Little Revolution review – revisiting the Hackney riots

Police agro: Rufus Wright and Bayo Gbadamosi in Little Revolution

Them and us: Rufus Wright and Bayo Gbadamosi in Little Revolution

While most of the country watched in disbelief at the riots on their television screens, Alecky Blythe headed out into Clapton armed with a Dictaphone, where she seized every chance to talk to those caught up in the events of August 2011.

The result of her recordings is Little Revolution, a completely verbatim play in which actors repeat dialogue transmitted to them through discreet earpieces. Blythe plays herself, one of a dozen professional actors, and is joined by a band of local volunteers who are the rioters, the ‘disaffected youth’ and awe-struck bystanders.

The audience surrounds the stage (there’s no neat division of ‘them and us’) and in riot scenes hoodied hordes scuttle in and out with stolen goods in blue carrier bags. Blythe intersperses rioting and vox-popped observations from the sidelines with her main narrative focus: the looting of a shop on Clarence Road which puts its owner, Siva, out of business.

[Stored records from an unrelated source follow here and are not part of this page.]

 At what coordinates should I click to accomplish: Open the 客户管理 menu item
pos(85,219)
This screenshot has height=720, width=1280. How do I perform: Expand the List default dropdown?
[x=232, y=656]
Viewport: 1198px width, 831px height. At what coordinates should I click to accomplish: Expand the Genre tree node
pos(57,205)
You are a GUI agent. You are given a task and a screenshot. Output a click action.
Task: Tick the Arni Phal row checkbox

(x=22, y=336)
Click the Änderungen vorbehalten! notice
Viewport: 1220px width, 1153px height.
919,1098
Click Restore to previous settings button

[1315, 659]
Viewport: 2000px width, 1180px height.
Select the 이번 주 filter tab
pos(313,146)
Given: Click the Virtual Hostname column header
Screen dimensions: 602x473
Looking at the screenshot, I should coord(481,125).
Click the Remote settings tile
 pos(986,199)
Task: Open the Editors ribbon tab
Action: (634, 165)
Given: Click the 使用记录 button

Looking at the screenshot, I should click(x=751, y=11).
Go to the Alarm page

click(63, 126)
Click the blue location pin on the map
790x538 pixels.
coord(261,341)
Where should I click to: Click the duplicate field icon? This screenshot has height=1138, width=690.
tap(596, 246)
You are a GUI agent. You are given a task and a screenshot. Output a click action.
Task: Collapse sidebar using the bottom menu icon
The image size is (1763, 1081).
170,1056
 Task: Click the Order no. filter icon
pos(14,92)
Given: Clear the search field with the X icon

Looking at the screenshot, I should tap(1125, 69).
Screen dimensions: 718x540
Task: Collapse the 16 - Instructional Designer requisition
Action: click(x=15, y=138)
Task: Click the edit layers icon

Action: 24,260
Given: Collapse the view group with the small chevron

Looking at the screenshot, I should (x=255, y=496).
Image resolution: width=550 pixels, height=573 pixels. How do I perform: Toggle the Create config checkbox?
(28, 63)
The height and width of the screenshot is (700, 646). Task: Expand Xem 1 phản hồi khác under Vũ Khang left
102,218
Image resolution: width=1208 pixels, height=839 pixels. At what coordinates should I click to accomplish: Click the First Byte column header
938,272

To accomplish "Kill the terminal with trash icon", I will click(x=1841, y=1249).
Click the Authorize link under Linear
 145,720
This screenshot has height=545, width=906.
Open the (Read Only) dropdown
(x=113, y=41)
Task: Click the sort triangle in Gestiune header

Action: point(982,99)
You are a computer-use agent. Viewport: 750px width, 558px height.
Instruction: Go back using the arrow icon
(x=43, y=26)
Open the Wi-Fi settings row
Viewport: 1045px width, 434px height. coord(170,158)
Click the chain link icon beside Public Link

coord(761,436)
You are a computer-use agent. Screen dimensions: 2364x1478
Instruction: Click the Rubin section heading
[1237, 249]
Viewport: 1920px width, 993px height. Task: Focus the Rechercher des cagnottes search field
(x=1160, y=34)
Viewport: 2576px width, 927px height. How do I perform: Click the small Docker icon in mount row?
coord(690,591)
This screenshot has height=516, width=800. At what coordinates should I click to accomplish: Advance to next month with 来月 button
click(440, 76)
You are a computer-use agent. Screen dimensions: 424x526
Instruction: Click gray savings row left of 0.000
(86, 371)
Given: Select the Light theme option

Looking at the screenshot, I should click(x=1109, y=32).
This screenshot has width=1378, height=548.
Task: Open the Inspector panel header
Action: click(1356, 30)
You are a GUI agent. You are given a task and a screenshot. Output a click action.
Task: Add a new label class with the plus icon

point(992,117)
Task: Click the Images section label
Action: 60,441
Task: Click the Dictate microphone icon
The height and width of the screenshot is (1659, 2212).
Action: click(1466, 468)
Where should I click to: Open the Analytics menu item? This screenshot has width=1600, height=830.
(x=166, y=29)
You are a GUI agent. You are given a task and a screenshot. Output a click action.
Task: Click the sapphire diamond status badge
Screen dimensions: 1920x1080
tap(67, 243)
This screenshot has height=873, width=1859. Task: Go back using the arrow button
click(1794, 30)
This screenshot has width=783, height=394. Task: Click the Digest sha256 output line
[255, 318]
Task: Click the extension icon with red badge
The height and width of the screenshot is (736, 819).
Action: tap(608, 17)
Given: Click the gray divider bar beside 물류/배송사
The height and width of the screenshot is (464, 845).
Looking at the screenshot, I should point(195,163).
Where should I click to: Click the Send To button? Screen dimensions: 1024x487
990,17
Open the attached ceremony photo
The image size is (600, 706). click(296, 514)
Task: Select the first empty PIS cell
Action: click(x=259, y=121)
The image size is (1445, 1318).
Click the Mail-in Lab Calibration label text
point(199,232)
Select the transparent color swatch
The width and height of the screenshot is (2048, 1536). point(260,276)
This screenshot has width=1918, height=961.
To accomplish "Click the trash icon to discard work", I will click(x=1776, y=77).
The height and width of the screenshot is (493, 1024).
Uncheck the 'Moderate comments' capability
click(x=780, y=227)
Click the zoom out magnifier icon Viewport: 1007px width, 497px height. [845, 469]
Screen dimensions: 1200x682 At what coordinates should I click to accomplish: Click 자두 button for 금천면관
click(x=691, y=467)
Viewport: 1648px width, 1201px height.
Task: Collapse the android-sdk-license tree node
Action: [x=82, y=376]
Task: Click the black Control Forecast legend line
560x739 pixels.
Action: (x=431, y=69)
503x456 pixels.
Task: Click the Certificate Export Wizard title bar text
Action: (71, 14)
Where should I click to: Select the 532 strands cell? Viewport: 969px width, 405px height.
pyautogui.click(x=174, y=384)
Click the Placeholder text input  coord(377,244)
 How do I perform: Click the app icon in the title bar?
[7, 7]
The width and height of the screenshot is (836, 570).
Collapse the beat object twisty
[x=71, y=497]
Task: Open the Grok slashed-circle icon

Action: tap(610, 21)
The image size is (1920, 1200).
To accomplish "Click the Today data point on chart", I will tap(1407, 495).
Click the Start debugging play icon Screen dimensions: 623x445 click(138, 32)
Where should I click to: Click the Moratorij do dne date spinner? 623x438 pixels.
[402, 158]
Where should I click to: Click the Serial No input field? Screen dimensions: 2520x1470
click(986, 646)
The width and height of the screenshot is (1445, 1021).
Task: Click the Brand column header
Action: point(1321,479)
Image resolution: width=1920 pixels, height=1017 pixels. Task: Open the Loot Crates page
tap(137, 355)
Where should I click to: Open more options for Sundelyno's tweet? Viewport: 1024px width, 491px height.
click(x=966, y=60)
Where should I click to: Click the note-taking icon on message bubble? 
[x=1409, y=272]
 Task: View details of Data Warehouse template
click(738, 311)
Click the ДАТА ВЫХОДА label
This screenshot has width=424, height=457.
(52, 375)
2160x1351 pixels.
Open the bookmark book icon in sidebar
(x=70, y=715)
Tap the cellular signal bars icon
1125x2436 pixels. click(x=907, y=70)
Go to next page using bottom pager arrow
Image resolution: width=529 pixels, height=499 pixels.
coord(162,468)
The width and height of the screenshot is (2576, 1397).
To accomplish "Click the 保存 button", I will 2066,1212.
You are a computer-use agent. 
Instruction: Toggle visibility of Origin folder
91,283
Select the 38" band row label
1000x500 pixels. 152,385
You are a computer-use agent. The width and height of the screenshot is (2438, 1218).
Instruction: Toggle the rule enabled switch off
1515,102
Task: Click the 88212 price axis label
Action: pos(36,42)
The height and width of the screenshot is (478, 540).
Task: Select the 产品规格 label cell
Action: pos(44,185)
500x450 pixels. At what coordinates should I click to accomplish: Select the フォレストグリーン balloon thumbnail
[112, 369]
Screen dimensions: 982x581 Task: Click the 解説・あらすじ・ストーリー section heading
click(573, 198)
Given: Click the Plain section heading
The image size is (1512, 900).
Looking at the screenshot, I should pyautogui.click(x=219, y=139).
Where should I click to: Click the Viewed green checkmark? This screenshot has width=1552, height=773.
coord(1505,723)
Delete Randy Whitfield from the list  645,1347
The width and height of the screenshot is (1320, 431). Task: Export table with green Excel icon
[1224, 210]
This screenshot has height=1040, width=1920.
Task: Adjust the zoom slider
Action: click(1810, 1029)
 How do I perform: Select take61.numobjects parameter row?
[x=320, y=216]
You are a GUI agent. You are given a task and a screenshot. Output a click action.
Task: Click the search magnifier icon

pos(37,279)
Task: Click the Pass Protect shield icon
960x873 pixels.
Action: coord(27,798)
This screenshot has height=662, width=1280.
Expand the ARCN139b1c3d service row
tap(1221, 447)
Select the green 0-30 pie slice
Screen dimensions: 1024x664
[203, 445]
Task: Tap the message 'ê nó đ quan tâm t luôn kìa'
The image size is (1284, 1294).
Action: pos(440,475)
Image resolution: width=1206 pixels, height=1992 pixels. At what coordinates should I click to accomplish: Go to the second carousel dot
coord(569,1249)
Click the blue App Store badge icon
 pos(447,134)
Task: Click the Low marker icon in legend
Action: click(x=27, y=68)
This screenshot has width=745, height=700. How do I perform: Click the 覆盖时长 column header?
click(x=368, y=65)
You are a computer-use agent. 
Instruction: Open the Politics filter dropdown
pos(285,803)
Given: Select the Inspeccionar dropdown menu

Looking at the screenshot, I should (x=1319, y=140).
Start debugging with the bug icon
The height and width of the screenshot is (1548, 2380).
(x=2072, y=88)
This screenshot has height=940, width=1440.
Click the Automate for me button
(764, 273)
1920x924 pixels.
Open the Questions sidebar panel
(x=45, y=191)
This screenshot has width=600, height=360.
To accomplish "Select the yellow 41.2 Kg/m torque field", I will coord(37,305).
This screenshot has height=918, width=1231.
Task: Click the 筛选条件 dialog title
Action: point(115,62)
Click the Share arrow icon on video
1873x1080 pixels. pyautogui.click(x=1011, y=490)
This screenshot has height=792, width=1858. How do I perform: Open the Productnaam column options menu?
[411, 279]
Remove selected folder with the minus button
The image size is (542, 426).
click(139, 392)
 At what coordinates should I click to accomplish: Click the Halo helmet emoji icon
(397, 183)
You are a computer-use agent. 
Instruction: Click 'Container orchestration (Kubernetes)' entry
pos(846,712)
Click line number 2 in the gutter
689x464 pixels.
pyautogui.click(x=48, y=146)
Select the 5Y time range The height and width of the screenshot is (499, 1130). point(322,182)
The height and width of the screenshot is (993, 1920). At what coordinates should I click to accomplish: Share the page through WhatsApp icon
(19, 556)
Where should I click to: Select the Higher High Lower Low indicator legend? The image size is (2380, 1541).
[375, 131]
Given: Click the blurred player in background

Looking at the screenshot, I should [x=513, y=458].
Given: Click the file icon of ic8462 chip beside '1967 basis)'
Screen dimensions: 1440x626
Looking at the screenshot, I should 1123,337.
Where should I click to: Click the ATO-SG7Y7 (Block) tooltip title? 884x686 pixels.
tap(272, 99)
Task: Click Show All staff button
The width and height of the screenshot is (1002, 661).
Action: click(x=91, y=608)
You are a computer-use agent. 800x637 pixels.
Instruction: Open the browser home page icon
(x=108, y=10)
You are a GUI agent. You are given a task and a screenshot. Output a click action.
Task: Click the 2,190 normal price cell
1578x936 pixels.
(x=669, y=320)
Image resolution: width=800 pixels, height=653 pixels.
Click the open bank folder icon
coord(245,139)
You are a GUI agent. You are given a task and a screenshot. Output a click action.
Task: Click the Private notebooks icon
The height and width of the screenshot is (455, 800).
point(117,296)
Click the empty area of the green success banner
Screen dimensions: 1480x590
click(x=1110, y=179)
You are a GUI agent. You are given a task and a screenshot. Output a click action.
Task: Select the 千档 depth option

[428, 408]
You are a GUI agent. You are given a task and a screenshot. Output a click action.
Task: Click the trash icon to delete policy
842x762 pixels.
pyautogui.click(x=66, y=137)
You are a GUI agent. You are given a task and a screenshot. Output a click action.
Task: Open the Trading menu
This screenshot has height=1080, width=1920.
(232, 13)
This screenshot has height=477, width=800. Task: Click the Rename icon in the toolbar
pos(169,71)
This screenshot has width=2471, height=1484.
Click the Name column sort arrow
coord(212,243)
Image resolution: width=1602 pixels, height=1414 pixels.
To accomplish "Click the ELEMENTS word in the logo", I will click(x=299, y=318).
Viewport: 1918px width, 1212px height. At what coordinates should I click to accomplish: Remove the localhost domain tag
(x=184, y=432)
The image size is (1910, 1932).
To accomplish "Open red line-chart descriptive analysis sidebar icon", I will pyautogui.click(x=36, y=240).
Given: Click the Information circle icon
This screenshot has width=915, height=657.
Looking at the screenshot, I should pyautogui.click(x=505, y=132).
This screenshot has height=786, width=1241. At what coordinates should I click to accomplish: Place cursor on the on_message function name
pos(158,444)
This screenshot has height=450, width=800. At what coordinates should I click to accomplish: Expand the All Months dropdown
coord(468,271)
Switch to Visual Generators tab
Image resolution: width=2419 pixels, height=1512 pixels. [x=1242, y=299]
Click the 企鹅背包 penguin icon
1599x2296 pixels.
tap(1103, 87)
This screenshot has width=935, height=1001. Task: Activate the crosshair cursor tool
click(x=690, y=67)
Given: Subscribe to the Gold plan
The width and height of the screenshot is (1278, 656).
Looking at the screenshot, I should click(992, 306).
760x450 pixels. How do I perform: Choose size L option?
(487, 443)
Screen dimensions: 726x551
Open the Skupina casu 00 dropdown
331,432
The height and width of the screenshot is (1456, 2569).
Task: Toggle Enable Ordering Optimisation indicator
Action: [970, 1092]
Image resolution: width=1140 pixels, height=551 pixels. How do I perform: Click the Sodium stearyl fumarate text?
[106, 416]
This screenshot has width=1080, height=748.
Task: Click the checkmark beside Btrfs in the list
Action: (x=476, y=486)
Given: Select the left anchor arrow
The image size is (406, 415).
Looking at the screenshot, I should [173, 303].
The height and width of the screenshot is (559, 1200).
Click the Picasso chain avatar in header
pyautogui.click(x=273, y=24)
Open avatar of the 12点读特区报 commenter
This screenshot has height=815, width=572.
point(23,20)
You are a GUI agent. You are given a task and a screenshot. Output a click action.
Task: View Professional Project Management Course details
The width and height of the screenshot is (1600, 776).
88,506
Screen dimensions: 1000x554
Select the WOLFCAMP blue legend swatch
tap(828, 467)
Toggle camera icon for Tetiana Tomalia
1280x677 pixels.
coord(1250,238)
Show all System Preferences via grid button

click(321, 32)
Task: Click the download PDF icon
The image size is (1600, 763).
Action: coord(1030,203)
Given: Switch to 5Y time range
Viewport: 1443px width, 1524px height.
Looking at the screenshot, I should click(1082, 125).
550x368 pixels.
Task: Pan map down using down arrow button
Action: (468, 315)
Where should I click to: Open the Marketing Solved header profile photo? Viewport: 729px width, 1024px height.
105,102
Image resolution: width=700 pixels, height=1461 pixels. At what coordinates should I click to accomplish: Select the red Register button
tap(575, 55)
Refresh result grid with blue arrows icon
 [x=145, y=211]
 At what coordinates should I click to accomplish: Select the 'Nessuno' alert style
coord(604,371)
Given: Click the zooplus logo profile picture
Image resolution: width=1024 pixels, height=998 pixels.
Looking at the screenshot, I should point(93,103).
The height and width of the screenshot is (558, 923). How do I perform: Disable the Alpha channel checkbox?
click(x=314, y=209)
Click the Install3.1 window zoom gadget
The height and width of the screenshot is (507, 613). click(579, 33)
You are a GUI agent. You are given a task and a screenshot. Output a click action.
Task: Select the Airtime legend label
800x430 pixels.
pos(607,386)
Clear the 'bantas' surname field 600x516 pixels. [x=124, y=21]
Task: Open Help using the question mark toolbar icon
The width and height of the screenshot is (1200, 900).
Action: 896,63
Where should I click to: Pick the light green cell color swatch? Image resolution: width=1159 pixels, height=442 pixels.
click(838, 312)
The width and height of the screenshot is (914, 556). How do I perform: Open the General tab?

Clapton Square couple Sarah and Tony hatch a plan to put Siva back in business, and enlist the help of Father Rob Wickham and Councillor Ian Rathbone. But the attempt to heal an open wound using the sticking plaster of a community tea party (sponsored by M&S) only highlights division between “the two sides of the road”.

Imogen Stubbs is liberal Sarah, one of a clutch of biggish names in the cast including Ronni Ancona as market trader Jane and Game of Thrones’ Lucian Msamati as Colin, the enigmatic barber who speaks of a “little revolution…[that] hasn’t stopped here yet.”

While the Clapton Square group hogs the headlines (to the delight of Councillor Rathbone, played with a merciless sense of buffoonery by Barry McCarthy), another campaign Stop Criminalising Hackney Youth, started by residents of Pembury Estate, makes little to no headway. “Their babies are already going to turn out to be criminals,” dismisses one passerby.

Blythe, all the while, hears and records all, the glue between disparate scenes, though she’s more our bumbling guide than intrepid explorer, prone to nervous laughter and tomfoolery.

The Tricycle in Kilburn long ago offered its own verbatim take on the riots, but Little Revolution tries a different tack, focusing more on this fractured notion of ‘community’, a word tarnished by inequality. From a playwright who herself braved the riots, Little Revolution is a brave and important play.

Little Revolution is at the Almeida Theatre, Almeida Street, N1 1TA until 4 October.